(settembre 2000)
Salvador Bahia - È bella la città di Jorge Amado. Le chiese, i palazzi barocchi, le case dalle tonalità pastello, le piazze linde e ben pavimentate richiamano folle di turisti, muniti di shorts e macchine fotografiche. Ma forte è l'impressione che tutto sia ad uso e consumo del visitatore. Un persona questa che quasi sempre ignora la vastità delle favelas che circondano la città vecchia (nota come «città alta»), quella sulla quale si sono riversati finanziamenti miliardari. La Salvador non turistica deve fronteggiare problemi giganteschi: disoccupazione, povertà, analfabetismo. Tutto questo genera un forte clima di violenza. Non nasconde i problemi dom Gilio Felicio, dal 1998 vescovo ausiliare di Salvador. Lo incontriamo al «Centro di formazione per leaders» dell’arcidiocesi. Volto sorridente e coinvolgente simpatia, monsignor Felicio è un vescovo dalla pelle nera.
Nello stato di Bahia gli afro-brasiliani rappresentano più del 70 per cento dei 13 milioni di abitanti. E sono di gran lunga i più poveri ed emarginati. «Sulla popolazione nera - spiega mons. Felicio - ricade tutta l’ampia gamma dei problemi brasiliani. Molti di questi hanno una motivazione storica. Infatti, 300 anni di schiavitù e 100 di sottomissione alla cultura del “bianco” hanno lasciato il segno.
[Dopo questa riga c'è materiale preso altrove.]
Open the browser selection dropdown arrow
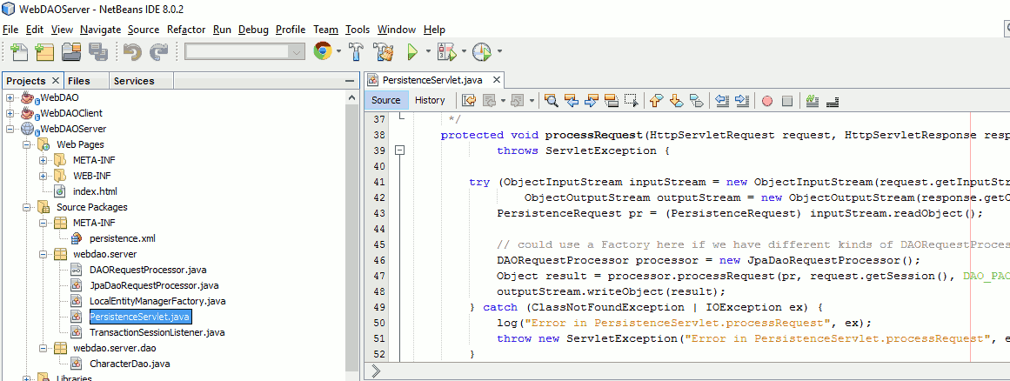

Perché nella testa dei neri si è sedimentato un pesante senso di inferiorità».
È vero - chiediamo - che molti afro-brasiliani usano una terminologia particolare per nascondere la propria identità? «Purtroppo è proprio così. A volte, si arriva a situazioni assurde, ridicole. Quando un afro-brasiliano fa un buon lavoro, può accadere che lui stesso dica di avere fatto un lavoro... “da bianco”. La negritudine, l'essere neri non è assunto come un valore in sé, come esempio di vero, di bene o di bello. Anzi, è proprio il contrario: nero è brutto».
Lei è ottimista riguardo alla pastorale afro-brasiliana? «Vedo un lungo cammino ancora da percorrere, ma continuo ad essere ottimista. La chiesa cattolica, partendo dal Concilio Vaticano II, ha guardato in modo speciale al concetto del popolo di Dio, cercando di valorizzare le qualità di ogni soggetto. Nel passato la chiesa ha sempre avuto un occhio privilegiato per la misericordia e l’assistenza al povero, ma è stata più restia a considerare l’elemento culturale dei popoli. Giovanni Paolo II, nella conferenza dei vescovi latinoamericani di Santo Domingo, parlando agli indigeni e agli afro-americani, li ha invitati a coltivare e celebrare degnamente la propria identità e cultura. Credo che si stiano facendo grandi passi su questa strada. In Brasile la pastorale cerca di rispondere alle necessità della popolazione afro-brasiliana: essere riconosciuta per la cultura di cui è portatrice ed avere piena cittadinanza nella chiesa».
Nelle favelas di Salvador si tocca con mano un’offerta religiosa molto diversificata. Domandiamo a monsignor Felicio se il sentire dell'afro-brasiliano è quello del candomblé (nel quale confluisce la tradizione religiosa africana), della chiesa cattolica o delle sètte. «Su questa terra - risponde il prelato - c'è stata una confluenza, un incontro di diverse religiosità: quella indigena, quella europea e quella degli afro-discendenti. Questi elementi si sono accavallati, formando una specie di simbiosi religiosa che alcuni chiamano sincretismo, ma che in realtà è qualcosa di unico. Questo crea, non si può negarlo, delle difficoltà. Tuttavia, la chiesa cattolica ha riconosciuto l’importanza di vari aspetti del candomblé. Attraverso il dialogo si sta costruendo una nuova via per l’inculturazione del messaggio cristiano».
Nel 1995 sono stati commemorati i 400 anni del martirio di Zumbì, l’eroe per antonomasia della popolazione afro-brasiliana. La chiesa cattolica ha partecipato alle celebrazioni, riconoscendo l'importanza di questo schiavo nero nella storia del Brasile. «È stato un gesto carico di significati. Però non è stato né l’unico né l'ultimo. Oggi abbiamo gruppi di lavoro e movimenti di sacerdoti, vescovi e diaconi neri. Lo scopo è di studiare la spiritualità afro-brasiliana e valorizzare la presenza e la cultura dei neri in questo grande paese».
Ma quanti sono i vescovi afro-brasiliani nella Conferenza episcopale del Brasile? «Sei su 400 prelati». Non sono molti, monsignore. Il sorriso di dom Gilio Felicio vale più di qualsiasi risposta.